**** Selected excerpt
Bitcoin is registering its worst month since the collapse of Sam Bankman-Fried’s FTX empire as the euphoria around US exchange-traded funds for the largest digital asset subsides. 

 


The original cryptocurrency is down 14% in April, the most since it slumped 16% in November 2022. The US-ETF induced mania took Bitcoin to a record high of almost $74,000 in March, but as demand for risky investments takes a knock from fading hopes for Federal Reserve interest-rate cuts, inflows to the products has come down significantly. 


As of April 29, the month has seen a net outflows of $182 million from the 11 US spot ETFs. The funds saw $4.6 billion in net inflow in March. The US Securities and Exchange Commission approved the funds in January.


The much-anticipated Bitcoin halving, a quadrennial event that reduces the supply of new coins in the market and historically acted as a price tailwind, had minimal impact since it happened on April 19. Although the halving didn’t affect the number of transactions that can be processed per block, it did reduce the amount of new Bitcoin that miners are awarded by half.


Stocks of crypto mining companies slumped more than the price of Bitcoin. Marathon Digital Holdings Inc. dropped 7.5%, Riot Platforms Inc. fell 5.6%, Cleanspark Inc. slipped 7.7% and Cipher Mining Inc dipped 6.27%.


Additionally, MicroStrategy Inc. tumbled 15%. On Monday, the software maker that has made buying Bitcoin as part of its corporate strategy, posted a first-quarter loss of $53 million. The firm took an impairment change against the value of its Bitcoin holdings even though the cryptocurrency surged during the period.
********
**What the task requires**
Summarize the Bitcoin report in two sentences.
**** Recorded information
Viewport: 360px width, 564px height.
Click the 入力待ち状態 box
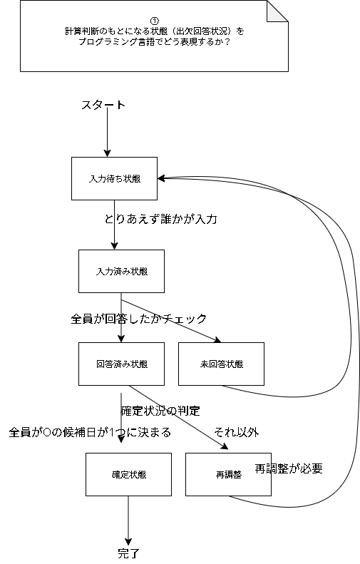[x=114, y=178]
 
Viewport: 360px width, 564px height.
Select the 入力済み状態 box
[x=121, y=271]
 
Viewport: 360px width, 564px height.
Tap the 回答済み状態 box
[x=121, y=364]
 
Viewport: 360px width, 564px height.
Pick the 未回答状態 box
[x=221, y=364]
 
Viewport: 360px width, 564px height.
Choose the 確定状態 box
[x=128, y=474]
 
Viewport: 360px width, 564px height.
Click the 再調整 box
[x=228, y=474]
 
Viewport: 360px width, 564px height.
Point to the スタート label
[x=103, y=106]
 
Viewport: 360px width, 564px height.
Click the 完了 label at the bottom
[x=128, y=553]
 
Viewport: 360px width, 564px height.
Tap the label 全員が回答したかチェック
[x=139, y=319]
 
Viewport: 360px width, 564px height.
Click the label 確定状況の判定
[x=160, y=411]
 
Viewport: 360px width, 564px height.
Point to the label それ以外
[x=236, y=432]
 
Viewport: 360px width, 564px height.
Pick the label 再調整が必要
[x=289, y=468]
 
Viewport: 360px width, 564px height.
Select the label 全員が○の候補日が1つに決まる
[x=89, y=433]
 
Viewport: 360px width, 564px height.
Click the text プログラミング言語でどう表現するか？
[x=155, y=42]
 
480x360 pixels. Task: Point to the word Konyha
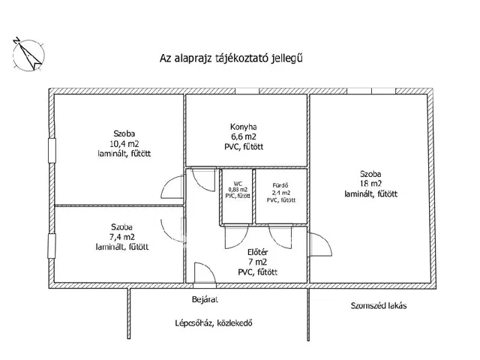click(244, 127)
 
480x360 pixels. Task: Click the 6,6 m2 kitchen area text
click(244, 137)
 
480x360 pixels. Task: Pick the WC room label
click(237, 183)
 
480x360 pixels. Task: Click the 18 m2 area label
click(370, 183)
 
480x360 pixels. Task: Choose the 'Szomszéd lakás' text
click(376, 306)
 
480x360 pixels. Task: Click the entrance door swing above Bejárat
click(202, 274)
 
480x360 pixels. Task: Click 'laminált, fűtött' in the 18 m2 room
click(370, 194)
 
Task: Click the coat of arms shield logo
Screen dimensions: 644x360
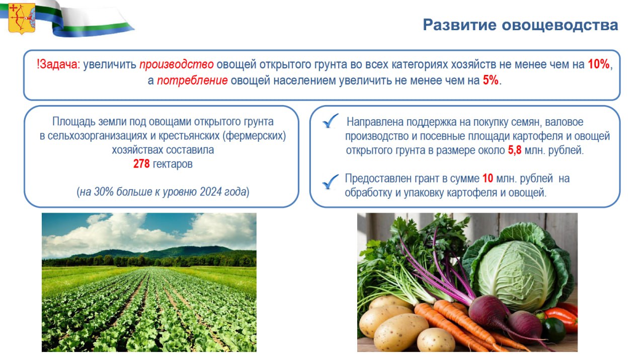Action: pos(22,19)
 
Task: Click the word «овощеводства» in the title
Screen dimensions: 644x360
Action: pos(560,25)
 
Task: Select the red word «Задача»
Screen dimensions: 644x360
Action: pos(59,64)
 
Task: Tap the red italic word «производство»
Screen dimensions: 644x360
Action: pos(177,64)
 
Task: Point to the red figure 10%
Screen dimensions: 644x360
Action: pos(599,64)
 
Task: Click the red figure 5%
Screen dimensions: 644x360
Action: pos(491,80)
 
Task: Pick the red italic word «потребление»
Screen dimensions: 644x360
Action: pos(192,80)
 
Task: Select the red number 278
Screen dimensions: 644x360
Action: pos(141,164)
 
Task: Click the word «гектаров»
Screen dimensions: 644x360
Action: pos(173,164)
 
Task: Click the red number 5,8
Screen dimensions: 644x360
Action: pos(514,150)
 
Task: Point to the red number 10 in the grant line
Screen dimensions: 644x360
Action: pos(488,178)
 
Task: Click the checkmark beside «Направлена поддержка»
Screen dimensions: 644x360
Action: pos(331,121)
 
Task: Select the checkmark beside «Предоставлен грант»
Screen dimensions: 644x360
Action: pos(331,182)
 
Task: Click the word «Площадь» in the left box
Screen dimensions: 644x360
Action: pos(74,122)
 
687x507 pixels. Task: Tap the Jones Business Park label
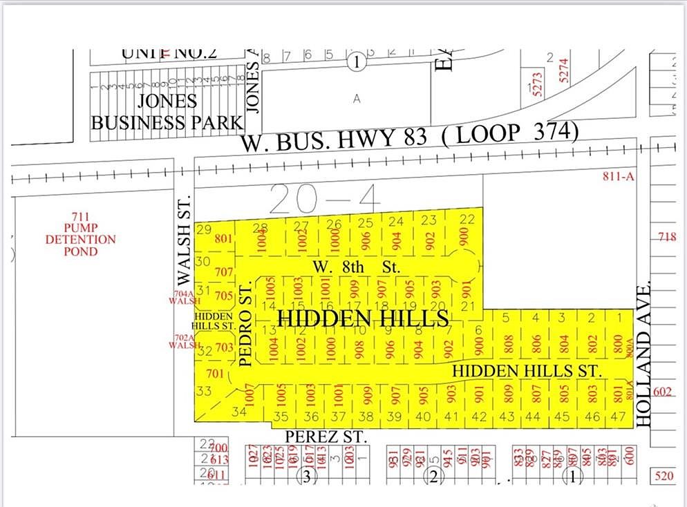pos(167,112)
********
**Solved problem**
Bitcoin fell 14% in April, its worst month since November 2022, as the excitement around US spot exchange-traded funds faded and hopes for Federal Reserve interest-rate cuts receded. As of April 29, the 11 US spot funds had net outflows of $182 million for the month, after $4.6 billion in net inflows in March, and the April 19 halving had minimal impact.